---- Data for processing
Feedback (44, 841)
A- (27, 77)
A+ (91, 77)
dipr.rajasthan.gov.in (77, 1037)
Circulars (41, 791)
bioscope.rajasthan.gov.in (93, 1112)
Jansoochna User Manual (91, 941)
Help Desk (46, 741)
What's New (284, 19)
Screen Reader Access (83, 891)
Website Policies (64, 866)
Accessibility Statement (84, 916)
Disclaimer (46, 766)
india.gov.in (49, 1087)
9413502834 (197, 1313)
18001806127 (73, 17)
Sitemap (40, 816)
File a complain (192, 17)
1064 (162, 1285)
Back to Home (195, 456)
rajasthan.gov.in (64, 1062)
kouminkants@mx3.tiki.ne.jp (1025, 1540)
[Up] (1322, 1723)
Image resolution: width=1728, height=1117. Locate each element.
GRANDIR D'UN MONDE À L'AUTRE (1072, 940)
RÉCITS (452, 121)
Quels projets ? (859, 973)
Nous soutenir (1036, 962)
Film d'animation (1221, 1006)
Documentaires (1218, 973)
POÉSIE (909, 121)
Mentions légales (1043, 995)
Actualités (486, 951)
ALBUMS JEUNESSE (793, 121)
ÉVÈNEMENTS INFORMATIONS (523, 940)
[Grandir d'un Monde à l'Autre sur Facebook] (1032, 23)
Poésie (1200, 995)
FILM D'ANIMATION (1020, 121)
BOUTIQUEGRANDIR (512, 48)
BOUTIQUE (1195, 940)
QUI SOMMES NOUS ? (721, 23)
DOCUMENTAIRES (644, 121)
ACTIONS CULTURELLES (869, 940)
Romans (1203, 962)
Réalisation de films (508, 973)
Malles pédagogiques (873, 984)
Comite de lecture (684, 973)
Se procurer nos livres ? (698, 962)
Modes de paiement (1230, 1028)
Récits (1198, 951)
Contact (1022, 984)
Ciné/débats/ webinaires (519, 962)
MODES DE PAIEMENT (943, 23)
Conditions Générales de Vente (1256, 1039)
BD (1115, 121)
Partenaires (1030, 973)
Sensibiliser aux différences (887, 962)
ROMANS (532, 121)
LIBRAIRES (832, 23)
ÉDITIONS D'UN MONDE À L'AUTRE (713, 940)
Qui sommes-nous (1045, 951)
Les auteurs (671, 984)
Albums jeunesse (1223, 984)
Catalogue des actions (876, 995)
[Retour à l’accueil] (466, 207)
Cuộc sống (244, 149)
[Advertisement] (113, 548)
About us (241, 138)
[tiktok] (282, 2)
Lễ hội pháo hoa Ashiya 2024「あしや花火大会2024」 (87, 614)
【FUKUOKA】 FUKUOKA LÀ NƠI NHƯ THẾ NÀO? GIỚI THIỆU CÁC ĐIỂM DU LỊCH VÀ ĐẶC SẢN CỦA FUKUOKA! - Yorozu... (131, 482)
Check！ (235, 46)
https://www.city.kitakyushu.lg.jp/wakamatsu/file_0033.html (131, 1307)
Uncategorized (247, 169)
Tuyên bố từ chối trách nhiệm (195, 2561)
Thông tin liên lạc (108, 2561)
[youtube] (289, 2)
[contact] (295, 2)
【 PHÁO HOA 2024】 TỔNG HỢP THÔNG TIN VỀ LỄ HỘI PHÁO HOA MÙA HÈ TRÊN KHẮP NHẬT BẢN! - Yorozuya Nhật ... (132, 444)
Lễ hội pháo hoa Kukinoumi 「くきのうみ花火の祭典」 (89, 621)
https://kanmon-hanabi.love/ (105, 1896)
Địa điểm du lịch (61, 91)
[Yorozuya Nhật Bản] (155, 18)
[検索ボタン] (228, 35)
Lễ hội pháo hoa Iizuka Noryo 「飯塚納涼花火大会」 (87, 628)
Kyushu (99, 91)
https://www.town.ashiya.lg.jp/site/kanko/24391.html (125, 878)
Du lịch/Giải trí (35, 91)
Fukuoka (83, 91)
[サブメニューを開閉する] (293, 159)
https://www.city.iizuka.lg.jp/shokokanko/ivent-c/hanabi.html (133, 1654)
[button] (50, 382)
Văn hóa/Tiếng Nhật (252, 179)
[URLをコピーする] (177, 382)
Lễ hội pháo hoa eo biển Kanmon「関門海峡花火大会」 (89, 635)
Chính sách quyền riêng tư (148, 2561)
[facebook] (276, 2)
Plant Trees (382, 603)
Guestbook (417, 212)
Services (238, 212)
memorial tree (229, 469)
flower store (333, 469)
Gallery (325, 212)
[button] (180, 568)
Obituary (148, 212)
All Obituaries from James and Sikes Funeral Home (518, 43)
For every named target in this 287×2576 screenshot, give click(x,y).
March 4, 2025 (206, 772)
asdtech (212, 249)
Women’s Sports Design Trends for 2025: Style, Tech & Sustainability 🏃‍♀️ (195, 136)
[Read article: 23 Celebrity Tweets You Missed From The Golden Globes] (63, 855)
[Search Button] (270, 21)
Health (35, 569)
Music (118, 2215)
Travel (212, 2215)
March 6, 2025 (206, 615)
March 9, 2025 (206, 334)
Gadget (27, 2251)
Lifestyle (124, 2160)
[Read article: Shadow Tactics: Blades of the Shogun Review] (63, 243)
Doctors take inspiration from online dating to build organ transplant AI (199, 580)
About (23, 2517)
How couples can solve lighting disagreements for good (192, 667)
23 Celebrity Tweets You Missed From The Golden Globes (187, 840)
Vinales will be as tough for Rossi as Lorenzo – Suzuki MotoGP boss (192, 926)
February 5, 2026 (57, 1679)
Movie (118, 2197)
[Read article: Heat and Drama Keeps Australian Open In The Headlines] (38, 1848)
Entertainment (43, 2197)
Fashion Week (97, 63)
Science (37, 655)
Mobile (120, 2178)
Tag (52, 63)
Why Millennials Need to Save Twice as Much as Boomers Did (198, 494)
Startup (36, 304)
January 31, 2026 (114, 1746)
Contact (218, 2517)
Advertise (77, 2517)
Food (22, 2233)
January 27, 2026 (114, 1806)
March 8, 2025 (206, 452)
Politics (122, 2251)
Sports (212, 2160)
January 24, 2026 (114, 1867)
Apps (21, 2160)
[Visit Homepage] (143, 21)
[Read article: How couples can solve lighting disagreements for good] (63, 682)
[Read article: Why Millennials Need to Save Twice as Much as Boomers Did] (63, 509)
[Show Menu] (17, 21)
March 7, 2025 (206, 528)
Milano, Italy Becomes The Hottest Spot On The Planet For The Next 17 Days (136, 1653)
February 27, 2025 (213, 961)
--------
**Exercise requirements**
Give back, word for word, only the lines above from the line holding "https://kanmon-hanabi.love/ (105, 1896)" to the line holding "Obituary (148, 212)", both included.

**Response to this task**
https://kanmon-hanabi.love/ (105, 1896)
Địa điểm du lịch (61, 91)
[Yorozuya Nhật Bản] (155, 18)
[検索ボタン] (228, 35)
Lễ hội pháo hoa Iizuka Noryo 「飯塚納涼花火大会」 (87, 628)
Kyushu (99, 91)
https://www.town.ashiya.lg.jp/site/kanko/24391.html (125, 878)
Du lịch/Giải trí (35, 91)
Fukuoka (83, 91)
[サブメニューを開閉する] (293, 159)
https://www.city.iizuka.lg.jp/shokokanko/ivent-c/hanabi.html (133, 1654)
[button] (50, 382)
Văn hóa/Tiếng Nhật (252, 179)
[URLをコピーする] (177, 382)
Lễ hội pháo hoa eo biển Kanmon「関門海峡花火大会」 (89, 635)
Chính sách quyền riêng tư (148, 2561)
[facebook] (276, 2)
Plant Trees (382, 603)
Guestbook (417, 212)
Services (238, 212)
memorial tree (229, 469)
flower store (333, 469)
Gallery (325, 212)
[button] (180, 568)
Obituary (148, 212)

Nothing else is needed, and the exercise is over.